一瞬の躊躇の後にビーム突撃銃をシンに向けた二機のザクⅢは、
イライジャのザクⅢに狙い違わずヘッドパーツを撃ち抜かれていた。

 
 

「よし、終わった」
「本気で降伏させるつもりだったのか?」
「まさか。降伏してくれればそれで良し、降伏しなくても一瞬躊躇してくれればそれで良し、ってね。
 イライジャがいてくれて助かった」
「よく言うよ」

二人して他愛ない会話を続けながら、三機の敵MSの腕を切り落として、バーニアのノズルを焼き潰す。
三機の最新鋭MSは、これで完全に無力化された。

 

「オペレーター、こちらシン、戦闘終了だ。パイロットはどうする?」
「ザフトに引き渡すのが規則なんだが……面倒だな」

別に珍しい事ではない。ラクス・クライン政権以後のザフトの信頼度は最悪であった。
海賊の引き渡しついでに臨検と称して積み荷を漁り、ついでに通行料を、とまでしていれば、
そうなるのは至極当然である。

 

ラクス・クラインプラント最高評議会議長は、この惨状に何も手を打たなかったわけではなかった。
しかし、彼女のカリスマ性は彼女自身が患ったとある病気によって、完全に失墜していた。

 

「まあ、パイロットは後から考えるとして、MSはこっちで処分していいか?」
「ああ、任せる。ツテはあるのか?なんだったらこっちでいい『業者』を紹介しても……」
「いや、知り合いに付き合いの長いジャンク屋がいるんだ。せっかくだけど、そっちにしとくよ」
「そうか。……ああ悪い、やっぱりパイロットはこっちに引き渡してくれ。ウチのボスがそうしろってさ」
「ふうん……?まあ、わかった」

ハッチが開き、二機のMSが三機のMSを押して艦に入る。
ハッチを閉めて与圧されると、艦のクルーが銃器を持って現れた。

 

「お疲れさん。あんた凄い腕だな」
「サンキュ。そういや、俺達はもう休んでていいのか?」
「ああ。
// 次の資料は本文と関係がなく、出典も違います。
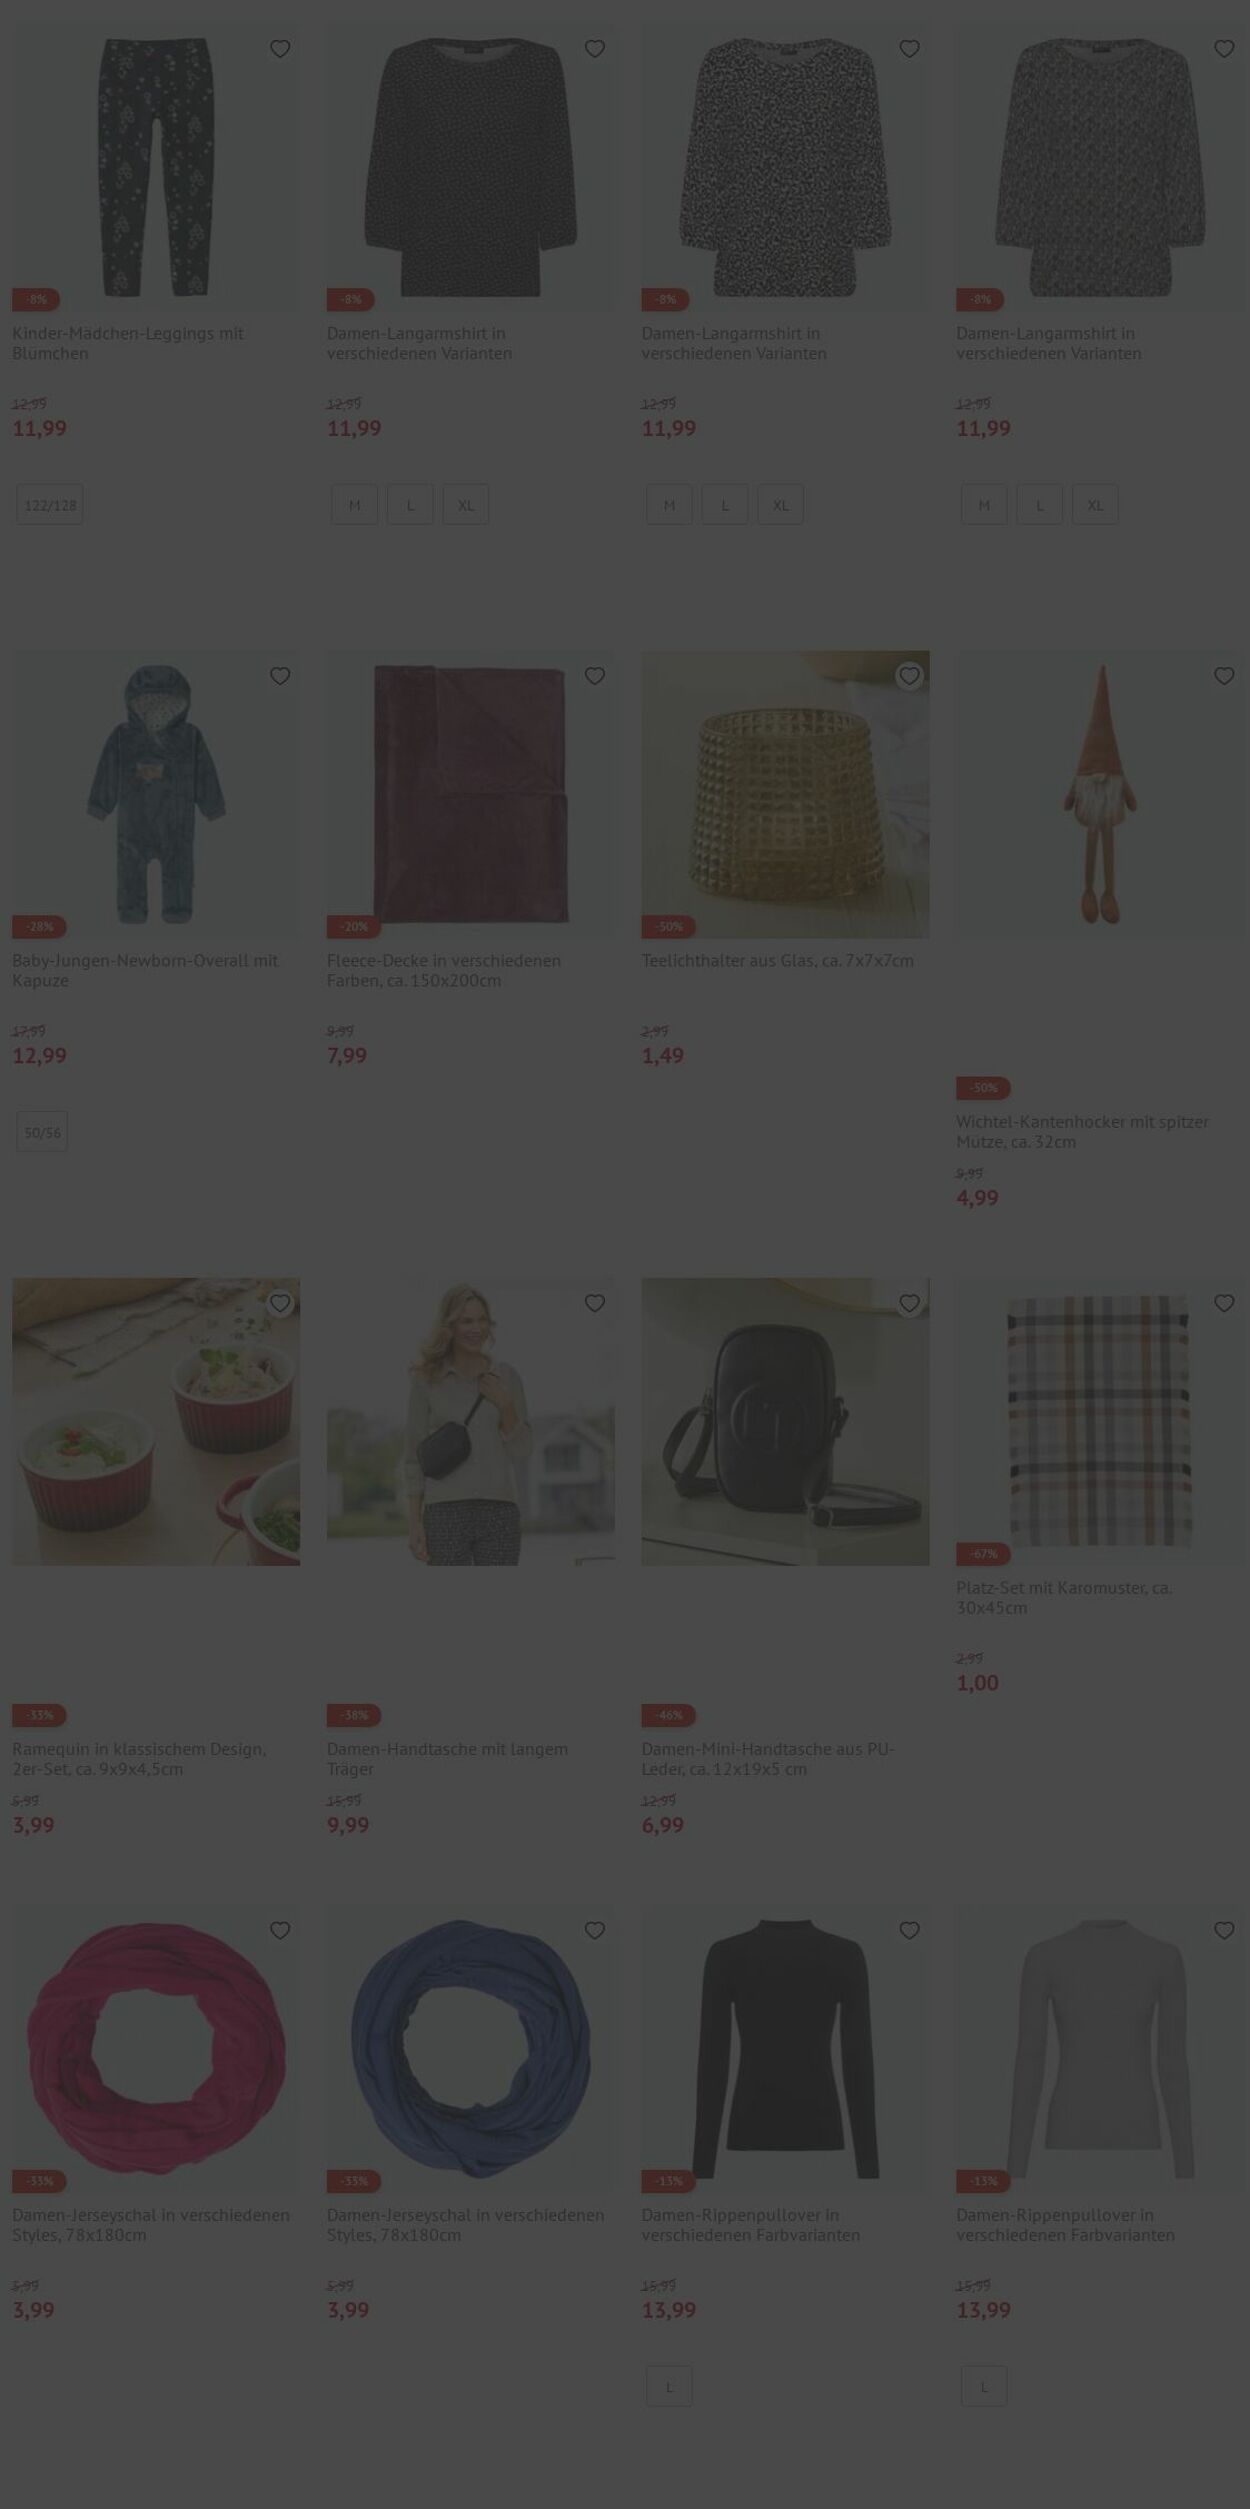This screenshot has width=1250, height=2509.
Task: Pick size L for black Rippenpullover
Action: click(x=669, y=2386)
社長がホクホク顔だったぜ。
 『ムラクモガイより格安で凄腕を雇えたなんてツイてる』とかなんとか。
 調子いいよなーあのハゲ頭」

和やかな空気の中、捕獲したMSのコクピットハッチが開く。
空気の抜ける音がやけに間抜けだった。

 

そして、事態は最悪の方向へと動き出す。

 

「おい、ヤバいぞ……!」
「ん?なんだ?」

 

シンとイライジャは声のする方へと首を振り向けた。

 

「おい傭兵!あんたらが捕虜にしたパイロット、『騎士団』のやつらだぞ!」

 

そこには、「F」と「J」を組み合わせた形の、「歌姫の騎士団」所属であることを表すバッジを着けた
一人のザフトホワイトと二人のザフトレッドがいた。